→ TO DO
Take the data that follows and return it exactly.

(Stored items)
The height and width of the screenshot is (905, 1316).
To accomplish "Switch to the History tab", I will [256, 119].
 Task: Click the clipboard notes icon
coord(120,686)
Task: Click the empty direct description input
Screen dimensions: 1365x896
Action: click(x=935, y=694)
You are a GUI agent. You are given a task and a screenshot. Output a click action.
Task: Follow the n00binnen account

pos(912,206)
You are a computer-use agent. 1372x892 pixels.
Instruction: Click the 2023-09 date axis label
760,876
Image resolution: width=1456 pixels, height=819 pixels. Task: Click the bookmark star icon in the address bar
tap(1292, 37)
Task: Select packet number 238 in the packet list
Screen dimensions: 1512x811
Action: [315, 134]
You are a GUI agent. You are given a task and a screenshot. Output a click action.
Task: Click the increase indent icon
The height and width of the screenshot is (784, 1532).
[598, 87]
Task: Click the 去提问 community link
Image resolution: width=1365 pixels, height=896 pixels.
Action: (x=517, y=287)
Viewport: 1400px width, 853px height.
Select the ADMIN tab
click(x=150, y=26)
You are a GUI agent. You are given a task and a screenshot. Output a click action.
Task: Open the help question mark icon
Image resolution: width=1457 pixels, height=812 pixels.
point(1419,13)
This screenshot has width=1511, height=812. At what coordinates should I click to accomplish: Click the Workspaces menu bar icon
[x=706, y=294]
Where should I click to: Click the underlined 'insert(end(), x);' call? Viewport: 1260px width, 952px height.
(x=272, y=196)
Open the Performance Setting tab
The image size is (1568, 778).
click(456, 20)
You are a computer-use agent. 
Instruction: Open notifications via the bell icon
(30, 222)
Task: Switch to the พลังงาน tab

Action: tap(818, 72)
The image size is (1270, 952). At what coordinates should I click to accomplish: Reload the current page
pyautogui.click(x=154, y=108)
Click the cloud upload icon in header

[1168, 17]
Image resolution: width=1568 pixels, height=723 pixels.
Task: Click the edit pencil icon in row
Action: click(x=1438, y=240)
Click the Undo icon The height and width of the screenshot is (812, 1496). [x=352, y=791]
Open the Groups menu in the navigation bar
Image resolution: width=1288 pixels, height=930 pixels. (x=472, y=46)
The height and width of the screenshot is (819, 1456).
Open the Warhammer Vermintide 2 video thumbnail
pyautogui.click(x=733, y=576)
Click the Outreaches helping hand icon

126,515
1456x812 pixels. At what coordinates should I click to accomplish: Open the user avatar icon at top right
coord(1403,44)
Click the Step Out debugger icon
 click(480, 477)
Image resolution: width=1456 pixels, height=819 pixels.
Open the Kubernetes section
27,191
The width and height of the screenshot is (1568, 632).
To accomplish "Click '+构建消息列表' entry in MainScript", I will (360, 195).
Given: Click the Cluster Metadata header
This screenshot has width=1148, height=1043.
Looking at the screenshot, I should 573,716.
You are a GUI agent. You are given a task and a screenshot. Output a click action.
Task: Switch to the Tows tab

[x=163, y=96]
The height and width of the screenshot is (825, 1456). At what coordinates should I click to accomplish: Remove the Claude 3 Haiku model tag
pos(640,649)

→ ANSWER TO THE EXERCISE
The height and width of the screenshot is (905, 1316).
To accomplish "Switch to the History tab", I will [256, 119].
 Task: Click the clipboard notes icon
coord(120,686)
Task: Click the empty direct description input
Screen dimensions: 1365x896
Action: click(x=935, y=694)
You are a GUI agent. You are given a task and a screenshot. Output a click action.
Task: Follow the n00binnen account

pos(912,206)
You are a computer-use agent. 1372x892 pixels.
Instruction: Click the 2023-09 date axis label
760,876
Image resolution: width=1456 pixels, height=819 pixels. Task: Click the bookmark star icon in the address bar
tap(1292, 37)
Task: Select packet number 238 in the packet list
Screen dimensions: 1512x811
Action: [315, 134]
You are a GUI agent. You are given a task and a screenshot. Output a click action.
Task: Click the increase indent icon
The height and width of the screenshot is (784, 1532).
[598, 87]
Task: Click the 去提问 community link
Image resolution: width=1365 pixels, height=896 pixels.
Action: (x=517, y=287)
Viewport: 1400px width, 853px height.
Select the ADMIN tab
click(x=150, y=26)
You are a GUI agent. You are given a task and a screenshot. Output a click action.
Task: Open the help question mark icon
Image resolution: width=1457 pixels, height=812 pixels.
point(1419,13)
This screenshot has width=1511, height=812. At what coordinates should I click to accomplish: Click the Workspaces menu bar icon
[x=706, y=294]
Where should I click to: Click the underlined 'insert(end(), x);' call? Viewport: 1260px width, 952px height.
(x=272, y=196)
Open the Performance Setting tab
The image size is (1568, 778).
click(456, 20)
You are a computer-use agent. 
Instruction: Open notifications via the bell icon
(30, 222)
Task: Switch to the พลังงาน tab

Action: tap(818, 72)
The image size is (1270, 952). At what coordinates should I click to accomplish: Reload the current page
pyautogui.click(x=154, y=108)
Click the cloud upload icon in header

[1168, 17]
Image resolution: width=1568 pixels, height=723 pixels.
Task: Click the edit pencil icon in row
Action: click(x=1438, y=240)
Click the Undo icon The height and width of the screenshot is (812, 1496). [x=352, y=791]
Open the Groups menu in the navigation bar
Image resolution: width=1288 pixels, height=930 pixels. (x=472, y=46)
The height and width of the screenshot is (819, 1456).
Open the Warhammer Vermintide 2 video thumbnail
pyautogui.click(x=733, y=576)
Click the Outreaches helping hand icon

126,515
1456x812 pixels. At what coordinates should I click to accomplish: Open the user avatar icon at top right
coord(1403,44)
Click the Step Out debugger icon
 click(480, 477)
Image resolution: width=1456 pixels, height=819 pixels.
Open the Kubernetes section
27,191
The width and height of the screenshot is (1568, 632).
To accomplish "Click '+构建消息列表' entry in MainScript", I will (360, 195).
Given: Click the Cluster Metadata header
This screenshot has width=1148, height=1043.
Looking at the screenshot, I should 573,716.
You are a GUI agent. You are given a task and a screenshot. Output a click action.
Task: Switch to the Tows tab

[x=163, y=96]
The height and width of the screenshot is (825, 1456). At what coordinates should I click to accomplish: Remove the Claude 3 Haiku model tag
pos(640,649)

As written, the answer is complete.